Thomas and Mary (Solart) Kilham

Thomas Kilham (or Killam), son of Daniel and Mary (Safford) Kilham, was born in 1653 or 1654 in Wenham, and married Martha Solart . Kilham was a veteran of King Philip’s War, serving under Major Samuel Appleton of Ipswich in Appleton’s campaign against the Narragansett, including the Great Swamp Fight of December 19, 1675.

Thomas Kilham sold his house in Wenham to William Fairfield in July 1701 and moved to Boxford (MA). He died there in 1725 and his burial was likely the genesis of the Killam-Curtis Cemetery. Martha died after Thomas did, but no record of her death has survived.

William, Esther (-----) and Rebecca (Tarbox) Fairfield

William Fairfield owned the property from 1701 to 1725. He lived in a house near the current-day intersection of Cherry Street and William Fairfield Drive, a house that he probably built around 1687 coincident with his first marriage. (The land adjacent to Fairfield's house included a burial ground that the family started in 1691.) The Fairfield Farm was contiguous to the Thomas Kilham Farm, and Fairfield apparently bought the Kilham property as an investment. He gave the former Thomas Kilham homestead to his son Josiah Fairfield as a wedding gift in 1725.

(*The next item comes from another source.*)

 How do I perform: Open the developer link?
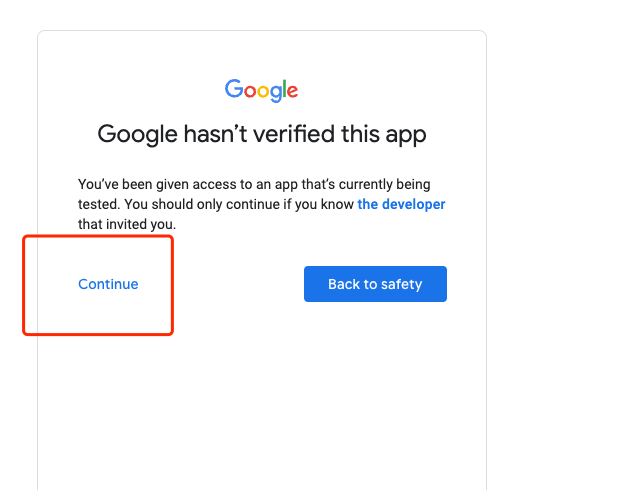(401, 204)
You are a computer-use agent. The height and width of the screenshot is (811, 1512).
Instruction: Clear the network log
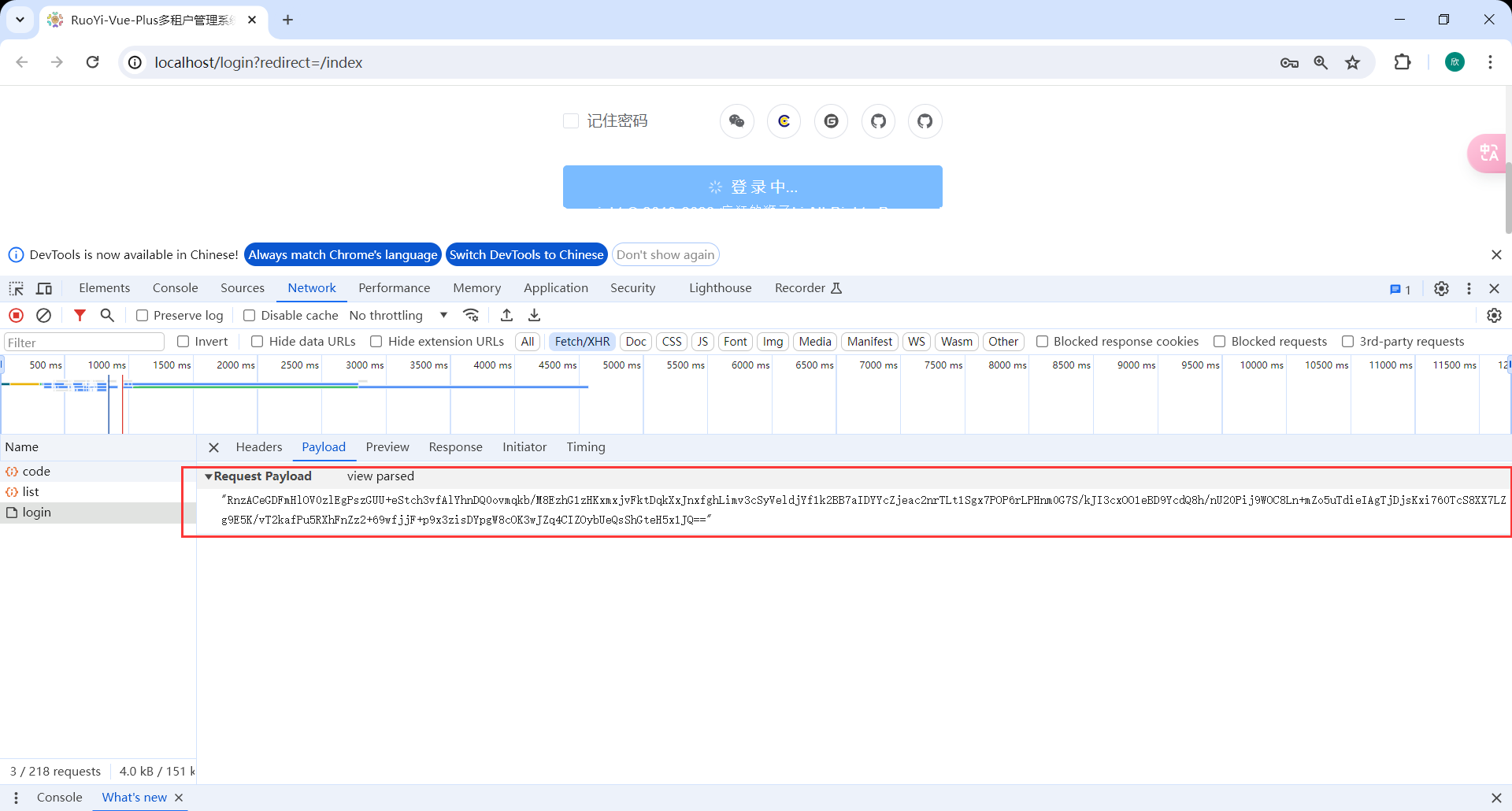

Capt. Matthew and Abigail (Ayer) Fairfield

Matthew Fairfield, son of Josiah and his second wife Elizabeth (Appleton) Fairfield, was born May 18, 1745, in Wenham (likely in the Solomon Kimball House), married Abigail Ayer on October 22, 1767, in Haverhill (MA), and died on February 11, 1813, in New Boston, NH. Matthew was the first of Josiah’s sons to reach adulthood, and it’s likely that when he married Abigail they took up residence in Josiah and Elizabeth’s house. This was certainly the case by 1771, when Matthew and Abigail were living in the lean-to of the house, Josiah and Elizabeth were living in the other part of the house, and Josiah gave Matthew the lean-to and part of the cellar (along with one half of a cider house and cider mill nearby).

Maps

  • 1795: Surveyed by Richard Dodge, this is the oldest map known of Wenham, and shows the town’s boundaries, roads and major bodies of water. Current-day Maple Street appears, as does that portion of current-day Topsfield Road northwest of Maple Street. (Note that current-day Topsfield Road did not extend to the Beverly town line, but stopped at current-day Maple and Cherry Streets.)
  • 1831: Surveyed by Philander Anderson, this map shows the expansion of Wenham’s system of roads, the addition of swampland, and a drawing of the Wenham Meeting House.
  • 1872: This map shows the Solomon Kimball House as “T. Kimball Est[ate].” The “A. Bagley” house, near the northeast corner of the intersection of current-day Cherry Street and Topsfield Road, was the William Fairfield homestead.
  • 1884: This map shows the Solomon Kimball House as “S. Kimball.”
  • 1910 (Western & Central Wenham): This map shows the Solomon Kimball House as “S Kimball” and provides the location of the house itself as well as three out buildings. The outline of the house indicates an ell or porch at the northeast corner of the building that no longer exists.
  • 1910 (Maple & Bomer Streets): This on-the-ground survey of properties adjacent to Maple and Bomer Streets (Bomer Street subsequently known as the portion of Topsfield Road southwest of Maple and Cherry Streets) shows the location of an orchard and garden belonging to Solomon Kimball, northwest of the Moulton lot (which was opposite Company Lane). The 1910 map of western and central Wenham, however—which likely was not drawn from an on-the-ground survey—identifies the lot northwest of the Moulton lot as “Hrs. E. Kimball” (or heirs of E. Kimball). This label is probably a typo; the lot northwest of the Moulton lot would have been owned by heirs of Thomas Kimball or by Solomon Kimball himself.
  • 1955: The subdivision of the Solomon Kimball farm began in 1955 and continued through the mid-1960s, creating Puritan Road, Mayflower Drive and the lots facing those streets. This 1955 map, drawn at the beginning of the subdivision program, shows the location and outline of the Solomon Kimball House and two outbuildings; note the outline of an ell or porch on the north side of the house that no longer exists.